Export controls and investment restrictions were premised on the assumption that China was a fast follower, not an originator; DeepSeek's emergence and the GLM model family have exposed the fragility of that premise. What mainstream coverage tends to underplay is the Hamilton parallel: the United States built its own industrial dominance through exactly the kind of state-directed industrial policy it now condemns in Beijing. The deeper risk for Washington is not that China copies American AI — it is that China builds a parallel, interoperable AI ecosystem that renders US technology controls strategically irrelevant.
NationPress
1 Jul 2026

Frequently Asked Questions

How is China challenging US dominance in artificial intelligence?
China is challenging US AI dominance by producing competitive foundation models such as DeepSeek and GLM-based systems that benchmark closely against leading American offerings from OpenAI and Anthropic. Platforms including Artificial Analysis and Epoch AI have documented the narrowing performance gap, while Chinese research output in high-impact AI publications has surged.
What is the Needham Question and why is it relevant to the AI race?
The Needham Question, posed by British sinologist Joseph Needham in 1969, asked why the 18th-century Industrial Revolution occurred in Europe rather than in China, which had led global technological innovation until roughly the 15th century. Erik Baark, professor emeritus at the Hong Kong University of Science and Technology, has now inverted it — asking instead why China is generating genuine innovation dynamism today — framing the AI race as a civilisational-scale inflection point.
What role does government policy play in China's AI innovation?

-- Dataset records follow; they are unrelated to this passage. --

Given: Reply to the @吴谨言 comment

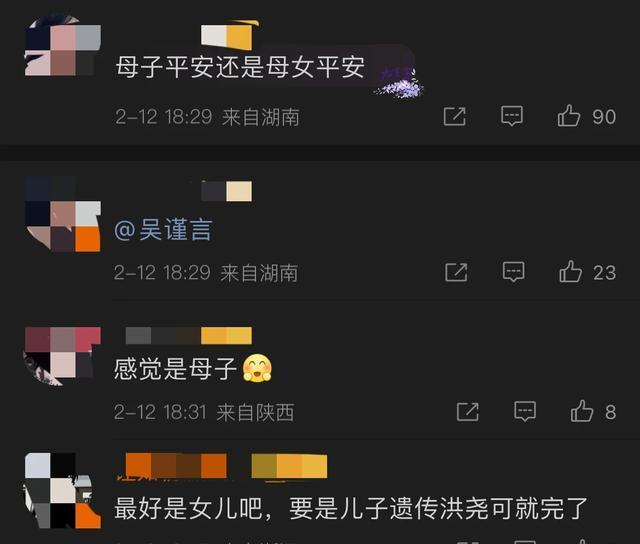Looking at the screenshot, I should [x=513, y=272].
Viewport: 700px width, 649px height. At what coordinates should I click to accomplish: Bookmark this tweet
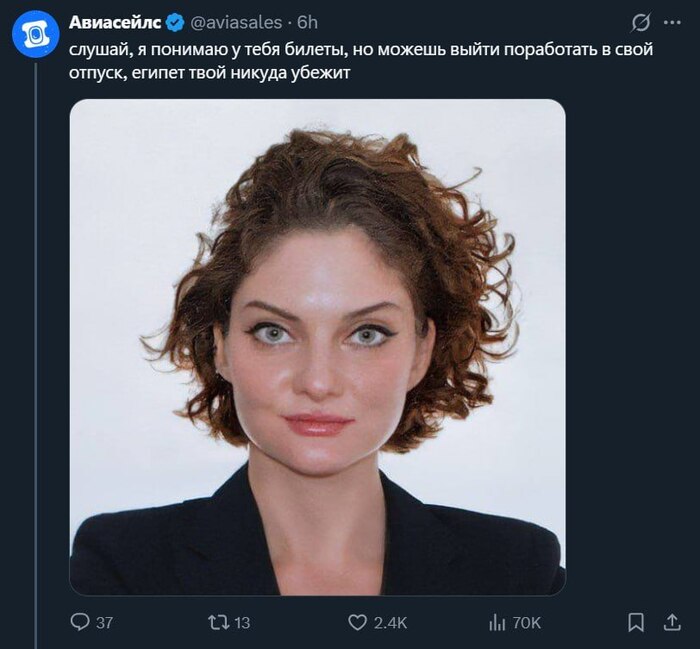pos(635,622)

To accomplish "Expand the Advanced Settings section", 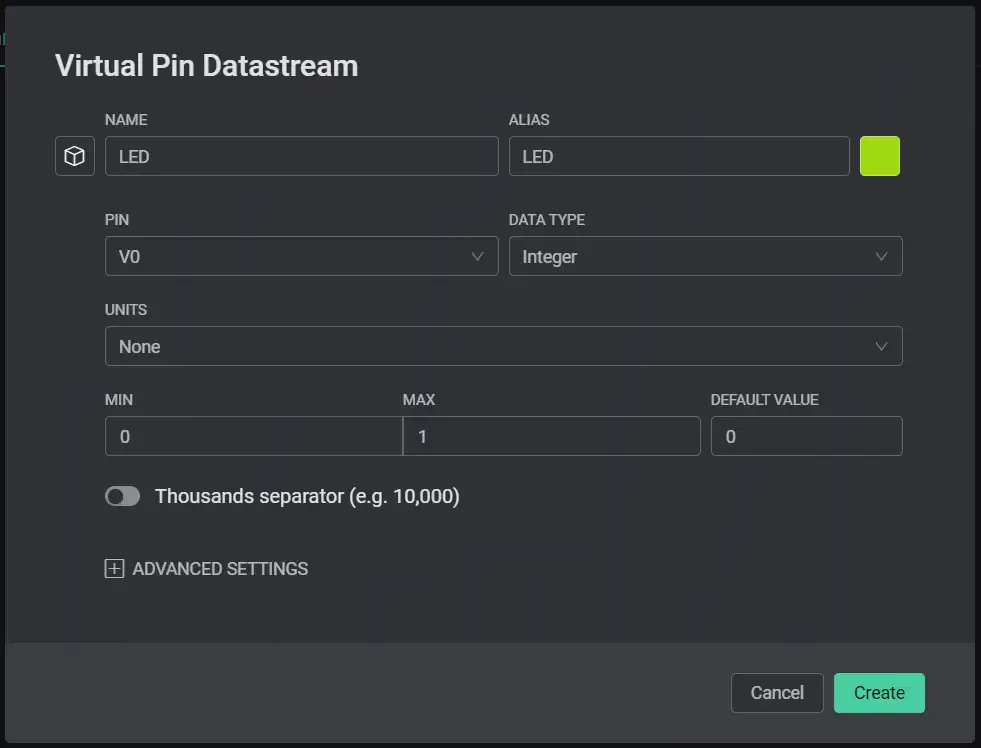I will point(220,569).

Beijing's industrial policy provides substantial state direction and subsidies to domestic AI champions, a model critics once dismissed as a disqualifying crutch. Researchers including Dong Jielin have argued that state support has historically underpinned every major technological leap, including in the West, drawing direct parallels to Alexander Hamilton's 18th-century blueprint for American industrial self-sufficiency.
How do US export controls affect the China-US AI competition?
The United States has progressively tightened export controls on advanced semiconductors to limit China's access to cutting-edge chips used for AI training. China has responded by accelerating domestic chip development and optimising AI models to run efficiently on available hardware — a constraint that, in the case of DeepSeek, arguably spurred rather than stifled innovation.
Which Chinese AI models are competing with ChatGPT and Anthropic?
DeepSeek and models built on the GLM framework are among the most prominent Chinese AI systems drawing international attention in 2026. Benchmarking platform Artificial Analysis has tracked these models performing competitively against ChatGPT and Anthropic's systems on a range of capability metrics.